Saturday, May 27, 2017

Improved measurement of Exchange Market Pressure (EMP)

by Ila Patnaik, Josh Felman, Ajay Shah.

Exchange rates vs. exchange market pressure


Changes in the exchange rate are very visible. But is the apparent change in the exchange rate a fair depiction of the pressure on the currency market? As an example, consider China's story with the exchange rate:

Figure 1: China's monthly exchange rate returns (upper) and foreign exchange reserves (lower)

The upper panel is monthly returns on the CNY/USD. Positive returns are depreciations and vice versa.  We see large periods of zero change separated by a few months in which there was an appreciation. Does this mean that in the long periods of zero change in the exchange rate, the currency market was quiescent? No. This is a period in which the Chinese central bank was trading in the currency market on a large scale. As the graph of their foreign exchange reserves shows, they went from \$0.4T in 2004 to \$1.9T in 2009. There was a lot of pressure on the currency to appreciate. What we see, as zero or small negative returns, understates the true story.
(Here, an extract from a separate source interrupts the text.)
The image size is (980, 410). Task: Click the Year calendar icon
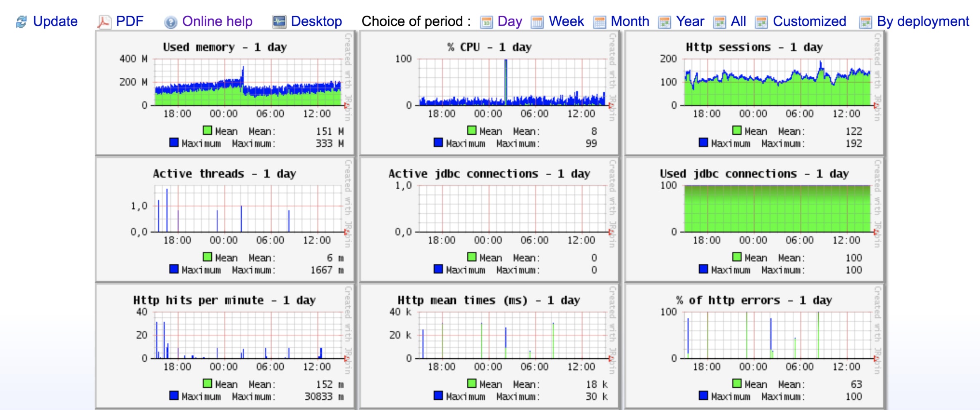(x=664, y=21)
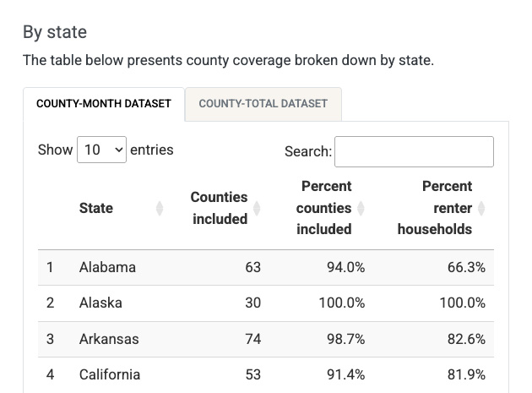Click into the Search input field

414,151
In order to address this problem, economists aspire to construct a measure of `exchange market pressure' (EMP), which would show the true conditions on the currency market in each month. To borrow a phrase from Amit Varma's podcast, there's an important difference here between the seen and the unseen. The apparent exchange rate change is what we see. What's really going on, in terms of the macroeconomic situation on the currency market, is the exchange rate pressure.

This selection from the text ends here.